:: Source extract ::

Consul is a distributed key-value store, heavily opinionated towards service discovery. If you’re not familiar with the basics of service discovery, Gabriel Schenker, who we’ve had the pleasure of working with, has an excellent introduction to service discovery. In this blog post, we will cover how we set up and expanded our Consul cluster. For more information on utilizing Consul for service discovery, see our blog post that uses Consul, consul-template, and nginx to load balance microservices. Additionally, Hashicorp has produced great documentation for Consul.
The official Consul documentation is excellent, but we had difficulty conceptualizing some of the higher level concepts of clustered systems. Hopefully, a real-world production example of a Consul cluster deployment and modification thereof can clear up any confusion.
Our Current Setup
- 2 Linux servers running a Consul server in a Docker container, managed by Chef, an infrastructure automation tool
- 2 Windows servers running a Consul server as a Windows service, managed by Chef
- 1 Windows server running a Consul server as a Windows service managed manually
When we initially created our Consul cluster, it was not recommended to run a Consul server on Windows in production. However, we decided to be adventurous and do it anyway. We have had no problems (that weren’t our fault) and were excited when the bogus warning message was removed.

:: Dataset extract ::
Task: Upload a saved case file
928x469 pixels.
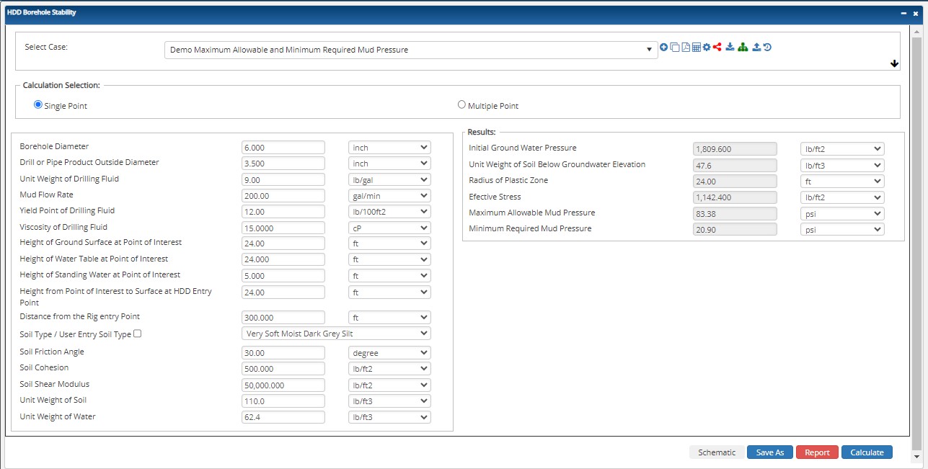Action: tap(757, 47)
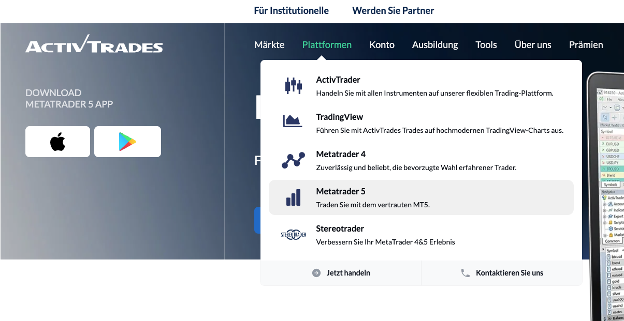Select the Prämien menu item
Viewport: 624px width, 321px height.
[x=586, y=45]
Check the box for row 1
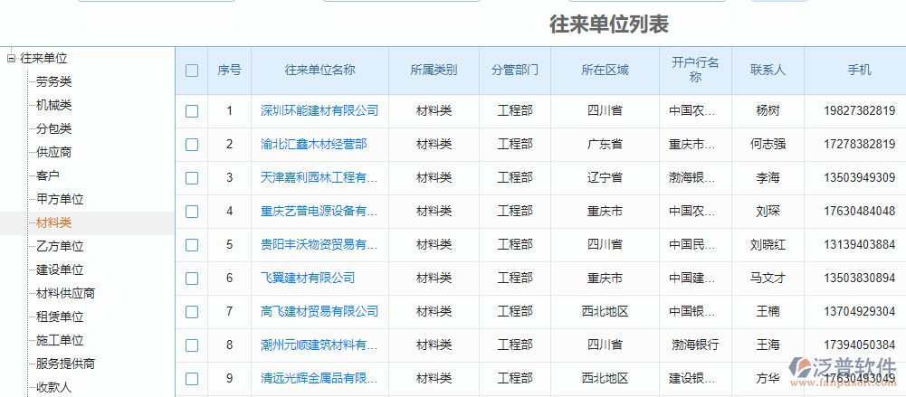 click(192, 111)

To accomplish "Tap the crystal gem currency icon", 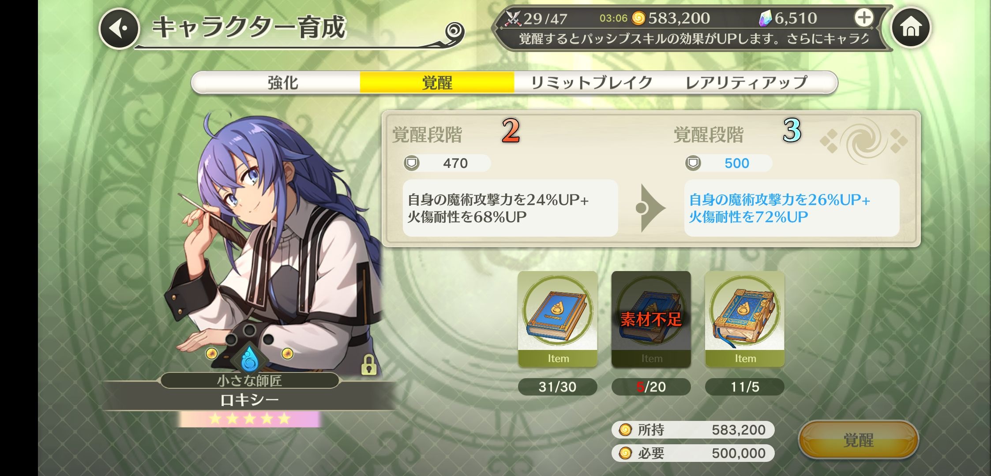I will point(765,19).
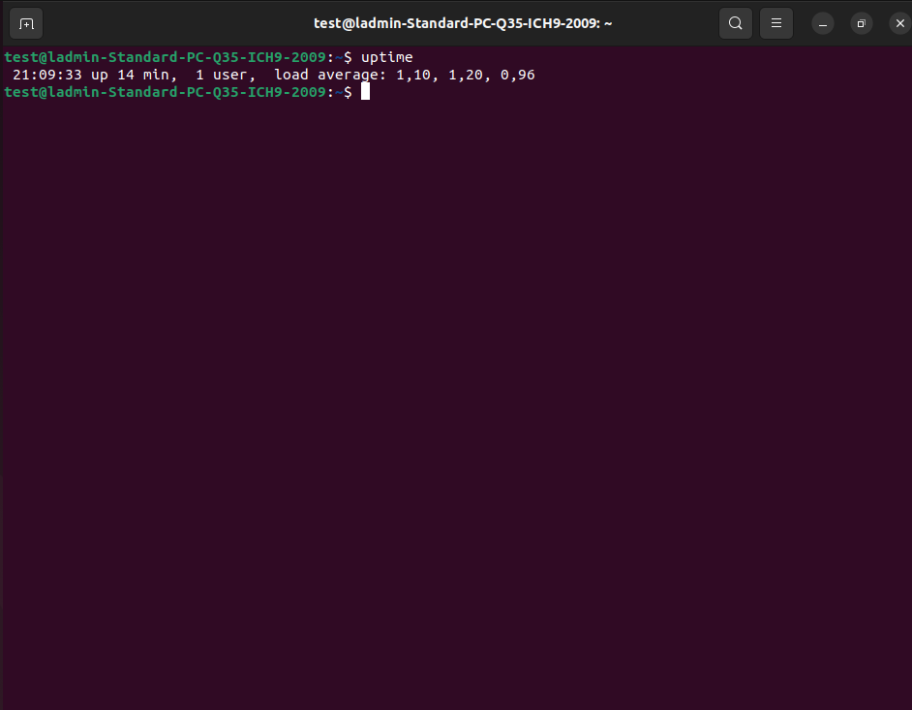Click the window title in the header bar
The height and width of the screenshot is (710, 912).
pos(461,22)
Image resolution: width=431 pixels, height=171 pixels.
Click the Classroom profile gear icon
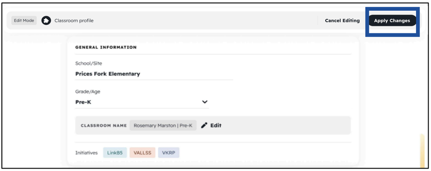pos(46,20)
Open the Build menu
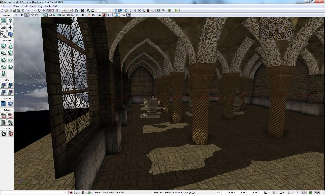 [x=32, y=6]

:: Given request ::
Resume the Consul cluster post above, carrying on from its final sentence.

:: Task response ::
For deciding how many servers you should have in your cluster, see this deployment table. The recommended deployment count is 3 or 5 servers, each giving you a fault tolerance of 1 or 2 servers respectively. A fault tolerance of 2 allows for 2 servers to go down without bringing down the cluster. 5 servers with a fault tolerance of 2 was the perfect number for our needs, but YMMV. If you ever lose more servers than your fault tolerance allows, you risk losing all data stored in the cluster which could include registered services, key value pairs, and other vital information. From our experience, it has been a lot easier to recover a bad cluster by recreating the entire cluster than attempting to bring it back from the dead.
Setting Up Your First Cluster
We’re going to start off with creating a 3-node cluster, the simplest deployment with a fault tolerance of at least 1.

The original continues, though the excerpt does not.